# TEKSTBLOK

________________

Bijvoorbeeld: In de middag eten alle leerlingen hun brood op. Sommige lunchen op school, sommige lunchen thuis.
(Achter 'sommige' kun je gewoon 'leerlingen' invullen: sommige leerlingen lunchen op school, sommige leerlingen eten thuis.)
Je schrijft in dit geval dus geen -n achter het woord.

Telwoorden als tientallen, honderden, duizenden en miljoenen schrijf je altijd met een -n.

Oefeningen:

Oefening 1: meerkeuze
Oefening 2: meerkeuze
Oefening 3: CambiumNED

 

Bekijk dit filmpje voor een duidelijke uitleg van meneer Kuijpers

Zelfstandig gebruikte bijvoeglijke naamwoorden

Zelfstandig gebruikte bijvoeglijke naamwoorden die zaken aanduiden, eindigen altijd op een -e.
Zelfstandig gebruikte bijvoeglijke naamwoorden die personen aanduiden, eindigen in het enkelvoud op een -e en krijgen in het meervoud een -n.

Bijvoorbeeld: Wat een mooie pruimen. Geeft u mij maar een kistje van die grote.
Je ziet dat met grote de pruimen bedoeld worden. grote duidt dus iets aan.

Bijvoorbeeld: Waarom kijkt een dove naar het journaal voor slechthorenden?
Je ziet dat met dove één persoon wordt bedoeld en met slechthorenden meerdere personen

 

In de volgende oefening worden de zelfstandig gebruikte telwoorden en bijvoeglijke naamwoorden door elkaar gebruikt.

________________

(Opgeslagen gegevens)
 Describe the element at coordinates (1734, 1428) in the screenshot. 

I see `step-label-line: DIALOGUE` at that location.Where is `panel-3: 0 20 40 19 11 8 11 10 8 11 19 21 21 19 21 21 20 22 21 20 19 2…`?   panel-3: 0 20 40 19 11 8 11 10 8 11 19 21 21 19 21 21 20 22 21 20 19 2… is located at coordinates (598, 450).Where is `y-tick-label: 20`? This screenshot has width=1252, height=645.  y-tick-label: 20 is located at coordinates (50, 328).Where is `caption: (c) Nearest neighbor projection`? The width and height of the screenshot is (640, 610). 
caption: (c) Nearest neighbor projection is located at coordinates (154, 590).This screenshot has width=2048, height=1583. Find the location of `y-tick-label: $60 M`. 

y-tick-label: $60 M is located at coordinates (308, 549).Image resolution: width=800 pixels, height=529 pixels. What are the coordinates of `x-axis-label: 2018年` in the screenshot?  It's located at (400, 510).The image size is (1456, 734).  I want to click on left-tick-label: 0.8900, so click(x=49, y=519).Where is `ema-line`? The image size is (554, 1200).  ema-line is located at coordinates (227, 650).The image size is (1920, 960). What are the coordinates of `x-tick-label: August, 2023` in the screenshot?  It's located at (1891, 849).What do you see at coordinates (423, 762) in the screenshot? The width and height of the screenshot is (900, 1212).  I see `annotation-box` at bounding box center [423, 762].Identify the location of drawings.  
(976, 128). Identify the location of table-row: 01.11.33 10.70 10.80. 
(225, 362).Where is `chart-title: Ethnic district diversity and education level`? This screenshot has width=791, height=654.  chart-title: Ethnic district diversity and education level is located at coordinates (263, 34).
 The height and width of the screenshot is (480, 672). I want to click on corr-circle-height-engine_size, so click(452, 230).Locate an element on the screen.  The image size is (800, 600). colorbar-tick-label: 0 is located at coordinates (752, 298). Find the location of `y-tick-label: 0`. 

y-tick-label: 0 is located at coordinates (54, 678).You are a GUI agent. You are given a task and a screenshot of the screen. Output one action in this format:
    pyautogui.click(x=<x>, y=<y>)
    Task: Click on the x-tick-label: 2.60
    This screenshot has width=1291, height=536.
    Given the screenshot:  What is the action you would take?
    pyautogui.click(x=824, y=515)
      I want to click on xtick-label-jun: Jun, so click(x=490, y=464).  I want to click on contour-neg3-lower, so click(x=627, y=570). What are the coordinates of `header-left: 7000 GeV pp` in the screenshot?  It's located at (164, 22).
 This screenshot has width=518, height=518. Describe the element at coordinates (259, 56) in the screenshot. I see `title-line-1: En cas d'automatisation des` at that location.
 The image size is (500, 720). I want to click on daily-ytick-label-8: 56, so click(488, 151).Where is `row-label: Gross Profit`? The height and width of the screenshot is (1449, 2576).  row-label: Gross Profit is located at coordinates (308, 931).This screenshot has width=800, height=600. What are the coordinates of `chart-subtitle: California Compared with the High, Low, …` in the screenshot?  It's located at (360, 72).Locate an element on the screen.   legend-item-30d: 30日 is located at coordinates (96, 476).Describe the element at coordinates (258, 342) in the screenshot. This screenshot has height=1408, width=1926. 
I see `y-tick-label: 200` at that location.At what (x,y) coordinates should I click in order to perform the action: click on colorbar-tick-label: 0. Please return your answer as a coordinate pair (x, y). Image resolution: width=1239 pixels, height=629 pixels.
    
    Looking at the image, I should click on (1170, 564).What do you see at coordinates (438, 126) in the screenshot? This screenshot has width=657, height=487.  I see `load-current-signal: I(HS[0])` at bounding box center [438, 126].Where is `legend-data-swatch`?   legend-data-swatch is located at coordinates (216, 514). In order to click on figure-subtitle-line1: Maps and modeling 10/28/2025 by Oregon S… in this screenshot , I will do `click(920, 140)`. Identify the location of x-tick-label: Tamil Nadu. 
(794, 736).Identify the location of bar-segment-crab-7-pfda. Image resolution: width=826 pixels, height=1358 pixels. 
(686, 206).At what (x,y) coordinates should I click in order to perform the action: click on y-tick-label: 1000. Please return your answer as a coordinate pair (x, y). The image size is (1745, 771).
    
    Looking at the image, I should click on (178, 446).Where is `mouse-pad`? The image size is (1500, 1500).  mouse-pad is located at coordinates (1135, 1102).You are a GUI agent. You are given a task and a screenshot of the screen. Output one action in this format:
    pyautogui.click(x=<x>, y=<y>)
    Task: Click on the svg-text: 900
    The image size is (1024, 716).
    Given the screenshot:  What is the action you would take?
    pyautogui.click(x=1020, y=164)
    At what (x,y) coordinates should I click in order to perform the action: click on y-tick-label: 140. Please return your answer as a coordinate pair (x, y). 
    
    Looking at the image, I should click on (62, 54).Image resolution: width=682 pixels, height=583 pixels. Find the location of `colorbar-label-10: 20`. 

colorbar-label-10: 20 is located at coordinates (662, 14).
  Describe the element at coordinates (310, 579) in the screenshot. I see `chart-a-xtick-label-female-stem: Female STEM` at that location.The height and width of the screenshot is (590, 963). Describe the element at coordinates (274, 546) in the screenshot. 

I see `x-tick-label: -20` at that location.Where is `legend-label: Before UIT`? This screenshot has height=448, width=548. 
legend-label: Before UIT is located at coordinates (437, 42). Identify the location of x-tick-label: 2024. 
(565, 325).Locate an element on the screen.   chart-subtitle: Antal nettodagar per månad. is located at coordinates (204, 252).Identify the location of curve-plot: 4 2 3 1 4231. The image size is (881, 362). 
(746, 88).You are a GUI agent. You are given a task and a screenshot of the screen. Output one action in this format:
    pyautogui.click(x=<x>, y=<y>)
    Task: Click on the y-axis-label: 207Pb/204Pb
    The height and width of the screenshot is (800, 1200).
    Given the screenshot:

________________

# OPDRACHTEN
1. Op welke letter eindigen zelfstandig gebruikte bijvoeglijke naamwoorden die zaken aanduiden volgens de uitleg over zelfstandig gebruikte woorden?
2. Schrijf uit de uitleg over zelfstandig gebruikte woorden letterlijk over van "Bekijk dit filmpje" tot en met "dus iets aan.".

# ANTWOORDEN PER OPDRACHT
1. Ze eindigen altijd op een -e.

2.
Bekijk dit filmpje voor een duidelijke uitleg van meneer Kuijpers

Zelfstandig gebruikte bijvoeglijke naamwoorden

Zelfstandig gebruikte bijvoeglijke naamwoorden die zaken aanduiden, eindigen altijd op een -e.
Zelfstandig gebruikte bijvoeglijke naamwoorden die personen aanduiden, eindigen in het enkelvoud op een -e en krijgen in het meervoud een -n.

Bijvoorbeeld: Wat een mooie pruimen. Geeft u mij maar een kistje van die grote.
Je ziet dat met grote de pruimen bedoeld worden. grote duidt dus iets aan.